Search for suitable opportunities
Allocations to private corporate debt are marginally lower in APAC ( 9% ), compared with a global average of 10% and 12% in North America ( 12% ). “This is a result of the maturity of the markets more broadly, with the overall size of the Asia-Pacific private credit market being much smaller than the US,” says Nick Fisher, research director for private markets at Aviva Investors.
Compared to other regions, investors in APAC are most likely to increase their allocations outside their home market ( 64%, against a global average of 57% ), particularly in Japan, Singapore and South Korea.
Meanwhile, 45% of APAC investors identify difficulty finding suitable opportunities as one of the biggest barriers to invest in or increase allocation to real assets, against 38% globally.
While investing directly remains the most popular way to invest in private markets, more institutions in Asia-Pacific like co-investing or club deals than in other regions. About 40% of the surveyed APAC respondents selected co-investing/club deals as the preferred way of investing in private markets in 2024, up from 32% in the previous year.
Also, 65% of APAC investors expect private equity to deliver the strongest risk-adjusted returns over the next five years, the highest among all regions and higher than the global average of 58%.
However, given current difficulties in China’s real estate sector, few Chinese investors expect high risk-adjusted returns across real-estate equity ( 35% ) and debt ( 10% ), compared with the global average of 25%, over five years.

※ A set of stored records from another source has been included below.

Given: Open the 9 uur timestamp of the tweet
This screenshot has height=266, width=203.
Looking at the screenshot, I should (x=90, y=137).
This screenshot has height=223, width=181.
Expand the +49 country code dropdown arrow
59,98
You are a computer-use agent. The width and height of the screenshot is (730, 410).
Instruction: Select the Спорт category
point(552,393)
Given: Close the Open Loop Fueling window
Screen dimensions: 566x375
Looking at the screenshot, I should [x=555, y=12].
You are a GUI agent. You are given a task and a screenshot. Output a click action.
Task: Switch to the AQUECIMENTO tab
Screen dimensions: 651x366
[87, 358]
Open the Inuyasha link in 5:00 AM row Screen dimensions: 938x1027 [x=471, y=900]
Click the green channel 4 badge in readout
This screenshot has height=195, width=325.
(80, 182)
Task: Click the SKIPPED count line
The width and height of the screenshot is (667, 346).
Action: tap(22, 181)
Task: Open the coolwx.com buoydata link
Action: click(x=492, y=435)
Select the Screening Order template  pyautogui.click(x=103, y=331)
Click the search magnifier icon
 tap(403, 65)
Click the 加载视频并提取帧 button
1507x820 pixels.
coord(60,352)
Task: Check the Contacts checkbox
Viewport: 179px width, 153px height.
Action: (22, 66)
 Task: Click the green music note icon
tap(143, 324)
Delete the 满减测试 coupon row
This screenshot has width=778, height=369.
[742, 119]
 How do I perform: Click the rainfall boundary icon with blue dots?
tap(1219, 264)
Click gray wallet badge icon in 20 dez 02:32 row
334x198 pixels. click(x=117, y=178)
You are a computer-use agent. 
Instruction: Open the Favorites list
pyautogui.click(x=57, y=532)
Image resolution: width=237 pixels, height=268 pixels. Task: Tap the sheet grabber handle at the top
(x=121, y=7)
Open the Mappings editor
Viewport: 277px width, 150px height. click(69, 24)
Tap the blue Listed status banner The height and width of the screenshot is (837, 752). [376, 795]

They are not alone in the region. Only 40% of investors in Hong Kong expect real estate equity to deliver the strongest risk-adjusted returns over the period, and 16% of those in Japan expect real estate debt to do the same.
Sustainability trends
In 2024, 64% of APAC investors considered sustainability as one of several key factors in the assessment of real asset investments, up from 49% in 2023, reflecting its growing importance.
In terms of demand for sustainable real asset approaches, decarbonizing existing real estate assets is particularly popular, showcasing the region's focus on retrofitting properties to meet sustainability standards.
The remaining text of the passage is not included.